Que les contrats d’assurance ne couvrent pas l’interruption des affaires du fait de la pandémie de la COVID-19 fera débat, prévoit des analystes de firmes de notation. Ce débat pourrait mener entreprises et assureurs devant les tribunaux, disent-ils.

Même si les assureurs clament que la pandémie de la COVID-19 ne fait pas partie des risques couverts par leur couverture d’interruption des affaires, un ressac est à prévoir des entreprises, voir même des gouvernements, estiment les firmes de notation DBRS et AM Best.

Dans un rapport intitulé P&C Insurance: The Conundrum of Business Interruption Coverage during the Coronavirus Pandemic, des analystes de DBRS révèlent que des législateurs au New Jersey, au Massachussetts et en Ohio considèrent imposer des changements rétroactifs aux contrats d’assurance pour forcer les assureurs à couvrir l’interruption des affaires causée par la pandémie.

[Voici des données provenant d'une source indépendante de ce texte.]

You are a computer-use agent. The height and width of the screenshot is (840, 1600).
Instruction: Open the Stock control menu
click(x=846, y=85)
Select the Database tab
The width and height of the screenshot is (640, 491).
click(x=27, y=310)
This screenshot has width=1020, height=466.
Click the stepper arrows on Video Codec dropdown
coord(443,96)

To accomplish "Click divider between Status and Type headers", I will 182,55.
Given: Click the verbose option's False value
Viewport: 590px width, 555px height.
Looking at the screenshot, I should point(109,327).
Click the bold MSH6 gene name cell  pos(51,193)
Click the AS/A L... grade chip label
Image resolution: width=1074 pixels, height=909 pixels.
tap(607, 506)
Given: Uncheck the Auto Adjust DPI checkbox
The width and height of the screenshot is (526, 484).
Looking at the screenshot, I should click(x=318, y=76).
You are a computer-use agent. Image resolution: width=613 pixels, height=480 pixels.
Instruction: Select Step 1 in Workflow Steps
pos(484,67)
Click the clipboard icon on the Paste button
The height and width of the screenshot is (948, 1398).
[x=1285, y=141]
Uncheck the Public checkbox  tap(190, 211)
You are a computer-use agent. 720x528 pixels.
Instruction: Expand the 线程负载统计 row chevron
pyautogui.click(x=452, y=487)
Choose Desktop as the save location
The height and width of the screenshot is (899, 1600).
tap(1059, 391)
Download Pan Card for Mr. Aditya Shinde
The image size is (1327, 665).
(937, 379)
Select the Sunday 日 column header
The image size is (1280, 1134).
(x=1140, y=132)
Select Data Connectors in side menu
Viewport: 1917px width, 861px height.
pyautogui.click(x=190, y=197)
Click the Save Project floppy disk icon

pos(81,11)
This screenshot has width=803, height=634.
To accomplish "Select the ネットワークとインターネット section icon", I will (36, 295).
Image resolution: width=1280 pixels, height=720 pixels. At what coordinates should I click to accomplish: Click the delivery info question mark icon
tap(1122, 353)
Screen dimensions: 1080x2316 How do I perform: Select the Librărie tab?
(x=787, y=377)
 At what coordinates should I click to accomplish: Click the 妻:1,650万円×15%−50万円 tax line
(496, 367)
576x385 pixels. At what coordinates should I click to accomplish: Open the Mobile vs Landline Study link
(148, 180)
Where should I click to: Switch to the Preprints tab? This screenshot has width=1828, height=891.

Des figures publiques au Royaume-Uni ont aussi fait part de positions similaires.

Une telle mesure couterait cher aux assureurs, estiment les analystes de DBRS, sans même savoir si les réassureurs pourraient couvrir les pertes des assureurs à cet égard. « Des assureurs se retrouveraient dans une situation précaire en un rien de temps, surtout ceux ayant une forte concentration en assurance des entreprises, souligne-t-il.

On dit aussi suivre la situation de près chez AM Best. Certains états américains ont esquissé des lois qui obligeraient les assureurs à couvrir les pertes d’interruption des affaires vu les règles de distanciation physique ou celles visant à fermer les commerces non-essentiels, indiquent ces analystes.

Les tribunaux s’en mêleraient alors par la suite, disent ceux-ci, à savoir si ces changements peuvent être exécutoires ou constitutionnels. « Cette impulsion de vouloir étayer le cout de la pandémie vers l’industrie de l’assurance est compréhensible, font valoir les analystes d’AM Best. Toutefois, cette impulsion risque d’être amoindrie quand les décideurs publics réaliseront quels seront les impacts d’une telle mesure sur le cout et la disponibilité de l’assurance. »

Poursuites à venir… des entreprises

Chez DBRS, même sans intervention gouvernementale, on conseille aux assureurs de se tenir prêt à faire face à une hausse de leurs couts de défense devant les tribunaux. Des entreprises tenteront leurs chances pour faire couvrir leurs pertes, estiment les analystes de la firme de notation.

« Les clauses d’interruption des affaires tendent à être rédigées en fonction des besoins spécifiques et de la nature des activités des clients assurés. Cela laisse donc la place à de l’interprétation. Bien souvent, ce sont les tribunaux qui doivent trancher quelle en est cette interprétation », disent-ils.

Les analystes de DBRS disent néanmoins s’attendre à ce que même si des assureurs se voient obligés de couvrir des pertes liées à l’exploitation des affaires, ils seront capables de gérer la situation. « Les assureurs doivent toutefois s’attendre à ce que leurs couts juridiques impactent négativement leur rentabilité en 2020 et en 2021 », précisent-ils.

Pourquoi le risque n’est pas couvert

Dans leur rapport, les analystes de DBRS ont aussi amené un éclairage sur les raisons pour lesquelles les assureurs ne couvrent pas l’interruption des affaires dans un contexte de pandémie. Il faut remonter à 2003, avec l’épisode du SRAS, qui avait touché 8 000 personnes dans 26 pays, mais qui avait aussi couté des millions de dollars aux assureurs en réclamations d’interruption des affaires, pour en comprendre les raisons.

L’épisode du SRAS a mené de nombreux assureurs à exclure de leur contrat de base les pertes causées par des virus ou des bactéries. « Depuis, les assureurs et les réassureurs ont implanté des mots-à-mots plus détaillés pour exclure les pertes causées par des pandémies, sauf pour un nombre restreint de clients prêts à payer des primes additionnelles pour ce type de couverture. »

Aussi, en 2005, à la suite de passage de l’ouragan Katrina, des assureurs ont été obligés de couvrir des pertes en interruption des affaires en Nouvelle-Orléans, à la suite des mesures de couvre-feu imposées par le maire de la Ville de New Orleans. Et ce, même si ces commerces n’avaient pas été touchés directement par l’ouragan.

Autre raison : les assureurs aiment couvrir des risques diversifiables dans le portfolio, estiment les analystes de DBRS. Or, les pertes liées à une pandémie sont difficilement diversifiables dans un portefeuille d’assureur vu leurs larges conséquences. Les analystes de DBRS ajoutent que l’épisode de la COVID-19 incitera les assureurs à raffiner davantage leurs contrats.